In this special 10-part series, ESPN's Jayaditya Gupta, who has attended every World Cup since 2002, recalls his favourite matches from the tournament. At no. 8, it's South Korea's first match as World Cup hosts in 2002, when a nation went mad as Guus Hiddink turned a baseball country into one squarely behind football.
The context
South Korea's first match as World Cup hosts, in a group that also featured Portugal and the USA. So they had to get maximum points here.
The match
The hosts began nervously, then gained confidence as they settled down. Hwan Sun-Hong, playing his third World Cup, scored his 50th international goal to put Korea in the lead in the 26th minute and Yoo Sang-Chul doubled that after the break. Poland never really had a chance after that and, though they had a distinct height advantage and used a long-ball strategy, the Koreans were up for whatever was thrown at them. With more than half an hour to go, it was all over bar the chanting.
Also read
32 teams in 32 days: South Korea
The memories
Largely, a nation going mad. In the stadium, a heaving cauldron of red - everyone wore the national team colours, including, helpfully, the Polish fans - and rhythmic, deafening chants of "Tae Han Min Guk"(Korea, in Korean) backed by nonstop drumming. Out in the streets of Busan, Seoul and every other large city, crowds gathered - red jerseys, red face-paint, red bandanas - in front of giant screens.
The wall of sound began when the team came out for the warm-up and ended long after the final whistle, after the team's victory lap and almost until the last drum had been packed away in the North Stand, where the most passionate fans sat (or stood). If the first jointly held World Cup was at times seen as competition between the hosts, South Korea won this round hands down.
Presiding over all of this, like some benign deity, was Guus Hiddink, the coach who led them to the promised land of the semi-finals. He was everywhere: voted Most Suitable Husband by the contestants at the Miss Korea contest, mooted as a possible candidate for the upcoming national presidential elections (there were calls to change the constitution for this express purpose), the subject of an analysis by the Samsung Economic Research Institute of what it called Hiddink Leadership: seven virtues it believed CEOs could learn from. The more Hiddink, a phlegmatic character, tried to downplay expectations, the higher they rose.

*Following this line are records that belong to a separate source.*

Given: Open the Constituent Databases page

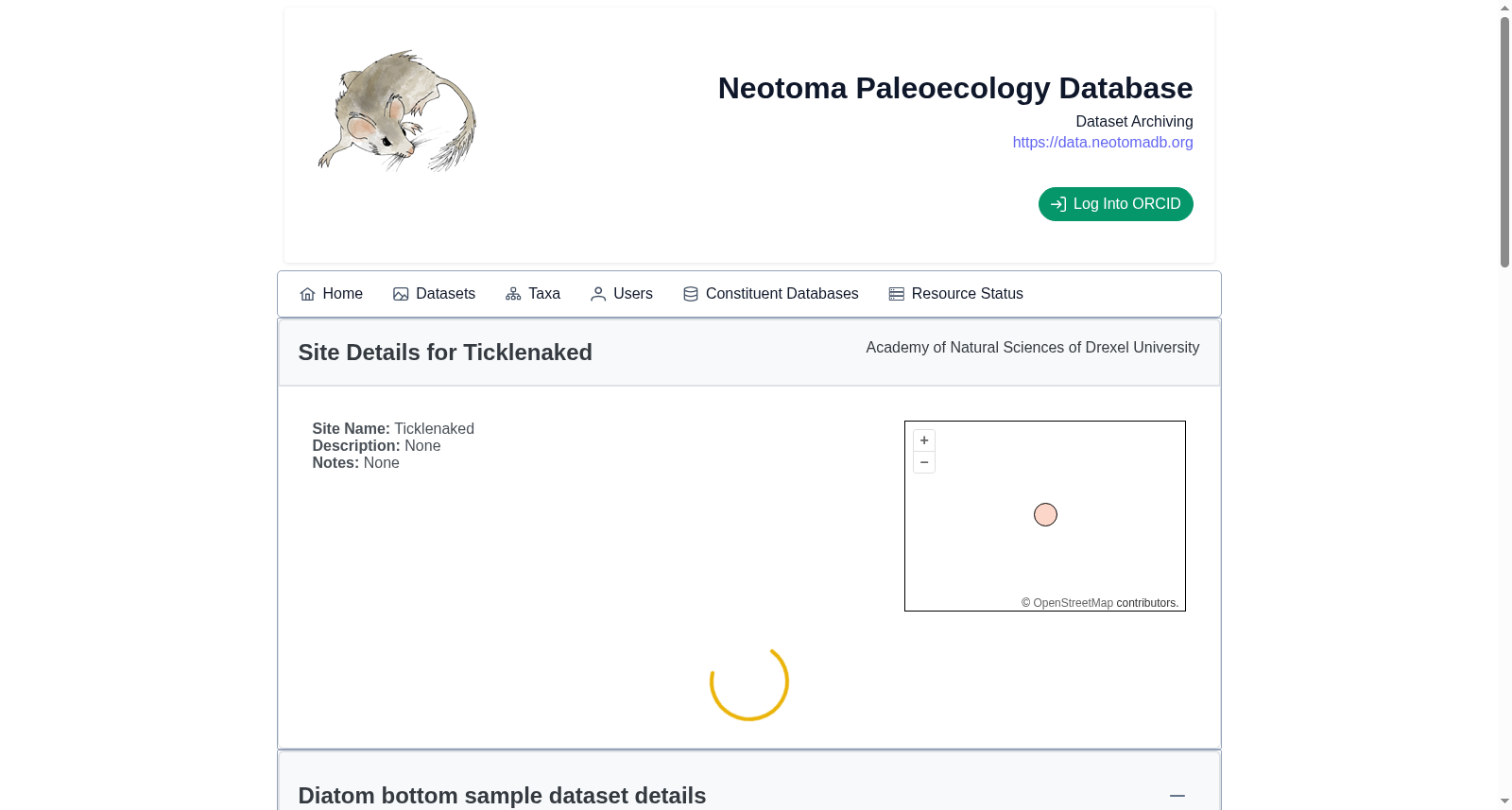Looking at the screenshot, I should click(771, 294).
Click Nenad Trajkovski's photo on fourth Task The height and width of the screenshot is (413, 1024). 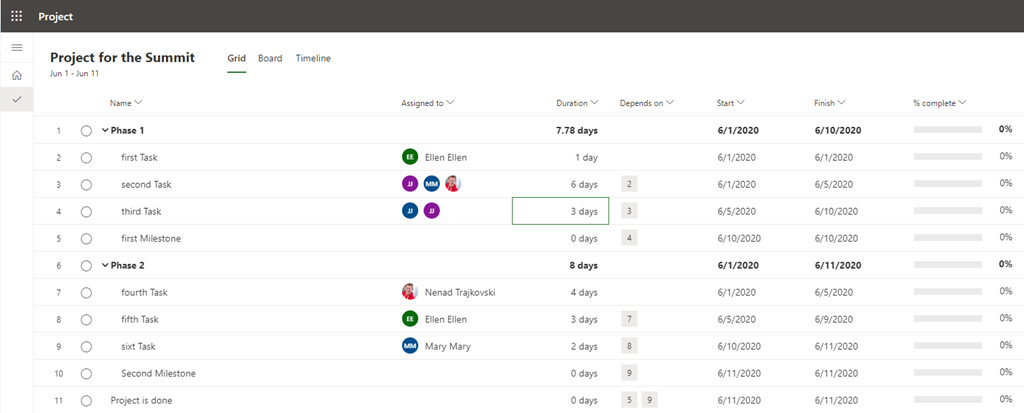[409, 292]
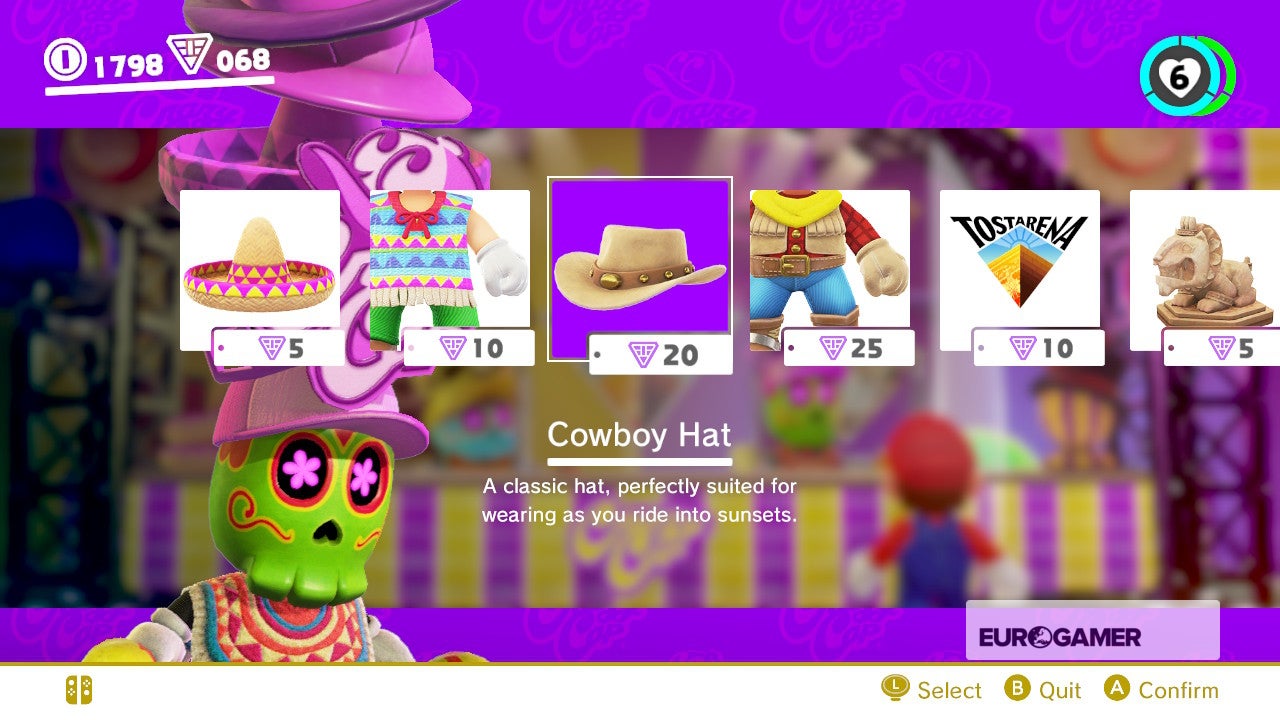Viewport: 1280px width, 720px height.
Task: Click the Tostarena sticker price tag
Action: pos(1039,347)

You couldn't blame the Koreans; Hiddink had turned, at least temporarily, a baseball country into one squarely behind football. In the days before the World Cup began some of the English-language papers ran headlines with "16?" - a reference to whether the national team would make it to the Round of 16. The opening match blew those doubts away; this win took them to the top of the table, a position they held through the group stage, and momentum (and some good fortune) carried them through to the semis.